### [PROBLEM TO WORK ON]
Return every line from the one with "The width and height of the screenshot is (1225, 1585)." through the one with "Task: Click small", inclusive, exactly as it appears below.

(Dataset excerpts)
>>>>

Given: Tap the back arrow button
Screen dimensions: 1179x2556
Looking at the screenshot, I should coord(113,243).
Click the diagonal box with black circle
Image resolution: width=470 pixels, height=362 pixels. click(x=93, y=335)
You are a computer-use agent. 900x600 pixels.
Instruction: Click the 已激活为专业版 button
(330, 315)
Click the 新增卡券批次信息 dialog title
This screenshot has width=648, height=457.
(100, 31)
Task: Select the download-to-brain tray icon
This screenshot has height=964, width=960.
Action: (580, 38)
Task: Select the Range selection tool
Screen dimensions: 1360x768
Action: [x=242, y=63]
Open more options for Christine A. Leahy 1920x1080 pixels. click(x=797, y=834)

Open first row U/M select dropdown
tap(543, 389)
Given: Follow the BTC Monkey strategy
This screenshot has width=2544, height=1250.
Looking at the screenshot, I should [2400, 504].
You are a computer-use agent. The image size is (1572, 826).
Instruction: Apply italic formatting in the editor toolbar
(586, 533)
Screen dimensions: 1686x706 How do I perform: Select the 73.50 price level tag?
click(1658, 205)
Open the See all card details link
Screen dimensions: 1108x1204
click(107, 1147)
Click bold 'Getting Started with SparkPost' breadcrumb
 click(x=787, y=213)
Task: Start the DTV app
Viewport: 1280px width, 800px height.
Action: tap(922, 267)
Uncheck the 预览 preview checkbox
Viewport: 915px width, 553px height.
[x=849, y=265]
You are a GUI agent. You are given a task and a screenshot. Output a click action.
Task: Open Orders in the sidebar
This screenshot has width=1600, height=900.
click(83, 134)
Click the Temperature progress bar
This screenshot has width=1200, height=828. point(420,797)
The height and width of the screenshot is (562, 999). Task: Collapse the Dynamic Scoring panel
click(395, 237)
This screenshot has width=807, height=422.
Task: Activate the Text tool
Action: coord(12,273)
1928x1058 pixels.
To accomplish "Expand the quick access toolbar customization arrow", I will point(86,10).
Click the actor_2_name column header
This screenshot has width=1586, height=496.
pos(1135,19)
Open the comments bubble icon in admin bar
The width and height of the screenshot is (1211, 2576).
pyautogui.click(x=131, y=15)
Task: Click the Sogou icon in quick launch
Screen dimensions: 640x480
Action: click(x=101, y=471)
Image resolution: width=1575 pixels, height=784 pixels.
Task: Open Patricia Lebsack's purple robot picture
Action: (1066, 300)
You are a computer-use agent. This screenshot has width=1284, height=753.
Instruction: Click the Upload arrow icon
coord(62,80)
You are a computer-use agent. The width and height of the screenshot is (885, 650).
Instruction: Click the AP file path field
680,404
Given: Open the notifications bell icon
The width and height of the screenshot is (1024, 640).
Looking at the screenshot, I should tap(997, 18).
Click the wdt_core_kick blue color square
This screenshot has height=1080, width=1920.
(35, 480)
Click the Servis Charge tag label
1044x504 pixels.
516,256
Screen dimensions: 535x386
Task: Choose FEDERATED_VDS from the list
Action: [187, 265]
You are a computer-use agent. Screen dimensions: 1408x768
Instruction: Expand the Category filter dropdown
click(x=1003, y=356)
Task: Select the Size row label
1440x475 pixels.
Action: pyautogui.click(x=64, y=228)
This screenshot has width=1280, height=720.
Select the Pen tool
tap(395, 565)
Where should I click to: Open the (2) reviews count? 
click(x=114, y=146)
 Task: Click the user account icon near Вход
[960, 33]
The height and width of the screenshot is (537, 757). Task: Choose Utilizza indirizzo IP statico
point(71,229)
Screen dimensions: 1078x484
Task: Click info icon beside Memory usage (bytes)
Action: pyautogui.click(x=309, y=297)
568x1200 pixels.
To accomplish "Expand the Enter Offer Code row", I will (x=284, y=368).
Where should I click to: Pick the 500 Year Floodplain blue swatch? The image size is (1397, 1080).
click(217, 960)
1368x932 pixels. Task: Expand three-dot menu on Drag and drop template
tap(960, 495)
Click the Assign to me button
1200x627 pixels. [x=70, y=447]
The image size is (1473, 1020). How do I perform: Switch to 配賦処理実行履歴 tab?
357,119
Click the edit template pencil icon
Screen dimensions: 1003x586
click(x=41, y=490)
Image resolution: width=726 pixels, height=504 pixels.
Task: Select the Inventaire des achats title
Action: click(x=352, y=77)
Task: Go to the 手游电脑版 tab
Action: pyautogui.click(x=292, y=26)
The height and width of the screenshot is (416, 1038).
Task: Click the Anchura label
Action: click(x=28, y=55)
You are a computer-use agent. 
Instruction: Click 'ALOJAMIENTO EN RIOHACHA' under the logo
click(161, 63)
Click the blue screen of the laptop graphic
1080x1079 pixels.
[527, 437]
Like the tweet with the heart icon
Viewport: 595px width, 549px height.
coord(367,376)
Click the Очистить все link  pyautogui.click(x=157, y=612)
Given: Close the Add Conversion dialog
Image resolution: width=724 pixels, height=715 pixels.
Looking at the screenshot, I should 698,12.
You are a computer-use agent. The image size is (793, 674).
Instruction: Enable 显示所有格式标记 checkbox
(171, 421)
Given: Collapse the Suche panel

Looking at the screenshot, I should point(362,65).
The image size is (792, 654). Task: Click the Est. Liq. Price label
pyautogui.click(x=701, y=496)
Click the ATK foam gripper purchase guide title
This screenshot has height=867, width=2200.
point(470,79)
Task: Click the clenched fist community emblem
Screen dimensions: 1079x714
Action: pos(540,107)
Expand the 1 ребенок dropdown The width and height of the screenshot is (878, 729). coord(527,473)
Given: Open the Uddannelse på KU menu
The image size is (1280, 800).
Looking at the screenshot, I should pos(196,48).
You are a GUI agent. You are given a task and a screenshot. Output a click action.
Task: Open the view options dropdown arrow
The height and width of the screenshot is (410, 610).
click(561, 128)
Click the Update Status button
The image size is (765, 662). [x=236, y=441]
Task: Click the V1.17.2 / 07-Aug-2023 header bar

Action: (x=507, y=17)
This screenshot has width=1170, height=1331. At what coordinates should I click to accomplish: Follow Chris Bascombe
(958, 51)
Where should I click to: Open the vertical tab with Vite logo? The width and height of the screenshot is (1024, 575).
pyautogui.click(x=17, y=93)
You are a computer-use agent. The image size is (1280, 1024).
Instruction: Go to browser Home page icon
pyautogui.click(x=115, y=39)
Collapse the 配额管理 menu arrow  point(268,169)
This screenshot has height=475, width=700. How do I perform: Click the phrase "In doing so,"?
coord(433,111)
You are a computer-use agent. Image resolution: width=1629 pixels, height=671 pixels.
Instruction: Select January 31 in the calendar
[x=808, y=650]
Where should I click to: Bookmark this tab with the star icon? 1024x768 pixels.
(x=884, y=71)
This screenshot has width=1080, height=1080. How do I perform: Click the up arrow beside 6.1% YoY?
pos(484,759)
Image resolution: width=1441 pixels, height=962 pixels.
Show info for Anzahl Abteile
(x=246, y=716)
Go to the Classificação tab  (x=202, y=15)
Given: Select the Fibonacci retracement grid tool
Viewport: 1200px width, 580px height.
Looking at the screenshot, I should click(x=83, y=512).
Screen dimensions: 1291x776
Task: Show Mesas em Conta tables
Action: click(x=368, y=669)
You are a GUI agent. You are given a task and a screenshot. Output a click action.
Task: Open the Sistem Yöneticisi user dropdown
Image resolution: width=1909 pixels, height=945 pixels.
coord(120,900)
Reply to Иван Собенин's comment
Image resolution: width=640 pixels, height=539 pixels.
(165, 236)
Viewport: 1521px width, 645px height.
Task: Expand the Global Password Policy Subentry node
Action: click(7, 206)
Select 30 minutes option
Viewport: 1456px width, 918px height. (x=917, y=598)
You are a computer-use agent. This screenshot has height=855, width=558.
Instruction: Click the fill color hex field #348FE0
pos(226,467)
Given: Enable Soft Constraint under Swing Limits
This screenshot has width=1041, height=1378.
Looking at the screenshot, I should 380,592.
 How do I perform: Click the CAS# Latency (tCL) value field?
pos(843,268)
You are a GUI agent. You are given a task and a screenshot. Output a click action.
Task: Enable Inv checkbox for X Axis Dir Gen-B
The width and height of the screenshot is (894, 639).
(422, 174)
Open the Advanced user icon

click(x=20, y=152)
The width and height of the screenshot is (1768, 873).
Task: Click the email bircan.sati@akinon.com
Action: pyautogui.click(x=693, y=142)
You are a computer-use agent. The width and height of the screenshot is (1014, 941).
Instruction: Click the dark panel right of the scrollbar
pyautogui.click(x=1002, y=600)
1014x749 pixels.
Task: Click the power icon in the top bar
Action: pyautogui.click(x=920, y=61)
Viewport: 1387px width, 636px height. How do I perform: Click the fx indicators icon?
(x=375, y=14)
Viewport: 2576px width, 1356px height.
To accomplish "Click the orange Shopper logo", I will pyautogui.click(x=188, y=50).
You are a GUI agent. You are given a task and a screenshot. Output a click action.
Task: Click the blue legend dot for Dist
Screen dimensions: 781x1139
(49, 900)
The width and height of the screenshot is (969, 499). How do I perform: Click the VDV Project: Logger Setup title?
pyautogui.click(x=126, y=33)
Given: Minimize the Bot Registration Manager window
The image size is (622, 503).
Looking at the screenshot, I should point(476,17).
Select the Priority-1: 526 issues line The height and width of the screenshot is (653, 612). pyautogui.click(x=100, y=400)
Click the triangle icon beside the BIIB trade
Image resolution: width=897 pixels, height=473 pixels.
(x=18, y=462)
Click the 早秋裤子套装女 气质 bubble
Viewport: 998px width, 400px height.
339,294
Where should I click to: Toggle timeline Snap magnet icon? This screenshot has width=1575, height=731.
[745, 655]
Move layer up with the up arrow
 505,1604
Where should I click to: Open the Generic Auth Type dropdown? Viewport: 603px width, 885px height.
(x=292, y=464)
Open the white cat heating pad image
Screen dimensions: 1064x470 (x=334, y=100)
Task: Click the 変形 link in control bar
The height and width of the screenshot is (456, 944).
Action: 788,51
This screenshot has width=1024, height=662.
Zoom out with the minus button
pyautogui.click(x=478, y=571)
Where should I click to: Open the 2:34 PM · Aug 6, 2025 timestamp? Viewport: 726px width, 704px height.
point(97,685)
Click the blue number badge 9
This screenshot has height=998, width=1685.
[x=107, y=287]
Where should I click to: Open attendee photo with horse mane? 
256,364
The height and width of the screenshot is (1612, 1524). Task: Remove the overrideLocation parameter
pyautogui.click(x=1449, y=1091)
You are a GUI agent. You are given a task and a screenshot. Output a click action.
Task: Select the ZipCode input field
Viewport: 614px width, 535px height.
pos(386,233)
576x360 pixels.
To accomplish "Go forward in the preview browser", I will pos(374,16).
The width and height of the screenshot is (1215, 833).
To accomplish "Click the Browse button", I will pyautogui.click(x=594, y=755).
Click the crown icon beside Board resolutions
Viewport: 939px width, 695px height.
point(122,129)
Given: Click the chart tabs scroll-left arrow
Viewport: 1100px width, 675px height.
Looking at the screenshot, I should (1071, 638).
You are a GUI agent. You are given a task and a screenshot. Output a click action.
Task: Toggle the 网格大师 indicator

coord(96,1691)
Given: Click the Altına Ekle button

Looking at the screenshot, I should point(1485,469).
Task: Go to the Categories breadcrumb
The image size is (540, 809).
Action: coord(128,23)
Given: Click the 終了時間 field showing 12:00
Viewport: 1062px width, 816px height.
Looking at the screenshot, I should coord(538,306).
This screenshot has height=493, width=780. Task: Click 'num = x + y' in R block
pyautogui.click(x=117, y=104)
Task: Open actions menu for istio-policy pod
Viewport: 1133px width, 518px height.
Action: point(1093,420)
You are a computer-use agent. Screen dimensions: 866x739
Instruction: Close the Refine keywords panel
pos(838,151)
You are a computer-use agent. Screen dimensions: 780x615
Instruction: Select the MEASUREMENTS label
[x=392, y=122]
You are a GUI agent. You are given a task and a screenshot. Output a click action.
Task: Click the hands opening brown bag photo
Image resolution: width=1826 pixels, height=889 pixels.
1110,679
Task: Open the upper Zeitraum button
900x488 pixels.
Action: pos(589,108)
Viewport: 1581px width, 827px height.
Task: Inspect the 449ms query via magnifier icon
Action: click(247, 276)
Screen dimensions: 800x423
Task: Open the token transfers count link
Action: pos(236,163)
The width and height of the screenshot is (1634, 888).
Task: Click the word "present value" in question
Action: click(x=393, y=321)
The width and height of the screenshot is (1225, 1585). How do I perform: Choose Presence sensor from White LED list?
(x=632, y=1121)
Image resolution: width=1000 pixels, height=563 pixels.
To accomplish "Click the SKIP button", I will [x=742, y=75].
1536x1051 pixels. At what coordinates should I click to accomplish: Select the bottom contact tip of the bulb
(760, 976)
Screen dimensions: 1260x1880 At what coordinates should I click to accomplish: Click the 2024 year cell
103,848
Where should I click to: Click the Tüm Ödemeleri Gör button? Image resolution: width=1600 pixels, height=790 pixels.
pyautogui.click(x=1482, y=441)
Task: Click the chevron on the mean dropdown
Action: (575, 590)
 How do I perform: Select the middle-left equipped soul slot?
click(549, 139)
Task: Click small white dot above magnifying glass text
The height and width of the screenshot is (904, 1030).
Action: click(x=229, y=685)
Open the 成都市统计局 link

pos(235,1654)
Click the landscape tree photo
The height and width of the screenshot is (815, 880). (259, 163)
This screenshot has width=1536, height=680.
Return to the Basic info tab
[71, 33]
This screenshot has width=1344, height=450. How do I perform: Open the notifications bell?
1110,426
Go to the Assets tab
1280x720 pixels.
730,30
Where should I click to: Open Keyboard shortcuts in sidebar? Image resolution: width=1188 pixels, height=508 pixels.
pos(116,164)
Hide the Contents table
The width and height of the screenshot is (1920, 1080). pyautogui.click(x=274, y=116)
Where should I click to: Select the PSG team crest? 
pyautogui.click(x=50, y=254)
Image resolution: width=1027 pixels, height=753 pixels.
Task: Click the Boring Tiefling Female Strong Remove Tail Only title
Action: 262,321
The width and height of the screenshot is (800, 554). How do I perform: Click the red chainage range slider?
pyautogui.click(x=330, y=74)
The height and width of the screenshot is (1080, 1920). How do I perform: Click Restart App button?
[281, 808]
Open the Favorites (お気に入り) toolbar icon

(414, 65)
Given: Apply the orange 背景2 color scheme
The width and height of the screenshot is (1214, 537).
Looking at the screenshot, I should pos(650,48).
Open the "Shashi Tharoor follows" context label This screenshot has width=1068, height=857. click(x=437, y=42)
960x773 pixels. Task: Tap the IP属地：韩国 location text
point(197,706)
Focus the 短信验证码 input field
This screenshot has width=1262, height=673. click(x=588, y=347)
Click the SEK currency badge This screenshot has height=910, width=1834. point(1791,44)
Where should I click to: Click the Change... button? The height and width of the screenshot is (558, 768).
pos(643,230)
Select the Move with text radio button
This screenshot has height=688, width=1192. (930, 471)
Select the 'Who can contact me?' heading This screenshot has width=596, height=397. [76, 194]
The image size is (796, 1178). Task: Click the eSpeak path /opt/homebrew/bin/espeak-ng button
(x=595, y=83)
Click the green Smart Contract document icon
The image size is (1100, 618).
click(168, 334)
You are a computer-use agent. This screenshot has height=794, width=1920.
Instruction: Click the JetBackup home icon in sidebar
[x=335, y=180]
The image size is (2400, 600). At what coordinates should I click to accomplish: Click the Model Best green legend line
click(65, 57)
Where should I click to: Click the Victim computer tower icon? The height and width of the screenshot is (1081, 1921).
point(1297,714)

<<<<

### [SOLUTION FOR THIS EXERCISE]
The width and height of the screenshot is (1225, 1585). How do I perform: Choose Presence sensor from White LED list?
(x=632, y=1121)
Image resolution: width=1000 pixels, height=563 pixels.
To accomplish "Click the SKIP button", I will [x=742, y=75].
1536x1051 pixels. At what coordinates should I click to accomplish: Select the bottom contact tip of the bulb
(760, 976)
Screen dimensions: 1260x1880 At what coordinates should I click to accomplish: Click the 2024 year cell
103,848
Where should I click to: Click the Tüm Ödemeleri Gör button? Image resolution: width=1600 pixels, height=790 pixels.
pyautogui.click(x=1482, y=441)
Task: Click the chevron on the mean dropdown
Action: (575, 590)
 How do I perform: Select the middle-left equipped soul slot?
click(549, 139)
Task: Click small white dot above magnifying glass text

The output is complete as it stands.